Pentecoste è compimento e pienezza della Pasqua e non per caso il passo di Giovanni che abbiamo appena ascoltato ci riporta alla “sera di quel giorno, il primo della settimana, mentre erano chiuse le porte del luogo dove si trovavano i discepoli per timore dei Giudei”.
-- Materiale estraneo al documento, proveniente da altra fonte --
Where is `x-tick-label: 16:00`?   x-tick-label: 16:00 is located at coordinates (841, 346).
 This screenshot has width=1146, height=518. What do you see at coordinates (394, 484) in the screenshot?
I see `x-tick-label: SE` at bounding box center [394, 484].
All’alba, Pietro e il discepolo amato erano corsi al sepolcro e lo avevano trovato vuoto, e poi Gesù si era manifestato a Maria di Magdala; ma tutto è ancora confuso, e i discepoli si nascondono, per paura di finire come Gesù, o forse anche per cercare di capire qualcosa di quello che era successo: possiamo immaginare il loro cuore in tempesta, il loro smarrimento e le loro domande…

“Venne Gesù, stette in mezzo… Mostrò loro le mani e il fianco… Soffiò e disse loro: ‘Ricevete lo Spirito Santo'”. E il cuore in tempesta si apre: la storia non è finita, il fianco trafitto diventa sorgente di vita e nasce il mondo nuovo.

Ai discepoli, ricreati in quel soffio (Giovanni “riscrive” il testo di Gen 2!), è consegnata la missione: “A coloro a cui perdonerete i peccati, saranno perdonati”.

Mi colpisce molto questa cosa: a Pasqua la storia ricomincia nel segno del perdono. Forse, vi è qui una indicazione da accogliere, in questo tempo di convivenza col virus e di progettazione di un tempo nuovo. Perchè il perdono non è buonismo, o condono a poco prezzo, ma forza trasformatrice di noi stessi e della realtà, come la forza di un educatore che vede in una vita fragile o storta un futuro di bellezza, o come la forza che a tutti noi sarà necessaria per fare bene, con onestà e competenza, il nostro dovere, in questo tempo di grande crisi sociale ed economica.

Altrimenti continuare a dirci che “ce la faremo” rischia di essere un po’ banale. Nello Spirito di Pentecoste, invece, l’impossibile di un mondo nuovo diventa possibile. Perchè l’incontro col Risorto accade realmente e cambia la vita dei discepoli facendosi misericordia. Occorre ricominciare di qui.